Ukraińskie Ministerstwo Obrony poinformowało w niedzielę, że Rosja w trwających od czwartku walkach straciła 150 czołgów, ponad 700 samochodów opancerzonych oraz 4300 żołnierzy. Walki trwają na wschodzie, na południu i na północy kraju. Do zamknięcia tego numeru "Rz" Rosjanie bezskutecznie próbowali wedrzeć się do stolicy od strony zachodniej.
– Ich siły dokonują chaotycznych ruchów pod ogniem naszej artylerii. Z przechwyconych rozmów rosyjskich wojskowych wynika, że panikują i nie wiedzą, co robić – mówił „Rzeczpospolitej" w niedzielę nad ranem kapitan Ołeksij Arestowycz, doradca w biurze ukraińskiego prezydenta. Nie chciał zdradzić, jakie straty poniosło ukraińskie wojsko. – Dane podamy później, w czasie wojny tego się nie robi – mówi.
Czytaj więcej
– Musimy wyciągnąć pomocną dłoń do Ukrainy, która znajduje się w dramatycznej potrzebie. Nie ma innej możliwej odpowiedzi na agresję Putina – oświadczył w Bundestagu kanclerz Scholz.
Kreml nad ranem wysłał do białoruskiego Homla swoich przedstawicieli i oświadczył, że będą czekali na ukraińską delegację. Od początku agresji Rosja wykorzystuje terytorium Białorusi do inwazji od północy, co otwarcie przyznał Aleksander Łukaszenko. W niedzielę ukraiński MSZ ostrzegał, że dyktator może też wysłać do boju żołnierzy białoruskiej armii. Dlatego rzecznik ukraińskiego prezydenta Serhij Nykyforow odrzucił propozycję spotkania na terytorium Białorusi. Zdradził też, że Rosjanie domagali się złożenia broni przez Ukraińców. Zaproponował spotkanie np. w Warszawie, Budapeszcie, Baku czy w Stambule.
Warunki Kijowa
Jednak kilka godzin potem Wołodymyr Zełenski odbył rozmowę telefoniczną z białoruskim dyktatorem.
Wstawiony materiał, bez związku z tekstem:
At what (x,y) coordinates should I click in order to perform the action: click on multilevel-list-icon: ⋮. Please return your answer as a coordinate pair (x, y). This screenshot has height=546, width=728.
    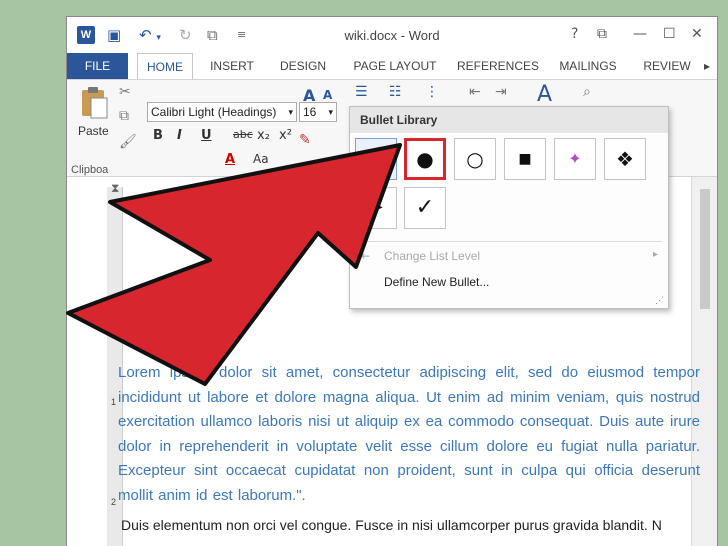
    Looking at the image, I should click on (432, 92).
Biuro ukraińskiego prezydenta potwierdziło, że Kijów wysłał przedstawicieli na granicę ukraińsko-białoruską w okolicy rzeki Prypeć. Poinformowano też, że Rosjanie zgodzili się na rozmowę bez stawiania żadnych warunków. – Nie bardzo wierzę w wynik tego spotkania, ale niech spróbują. Żeby żaden Ukrainiec nie miał najmniejszej wątpliwości, że jako prezydent nie próbowałem powstrzymać wojny – oświadczył Zełenski. W momencie oddawania tego wydania „Rz" do druku wynik rozmów nie był znany.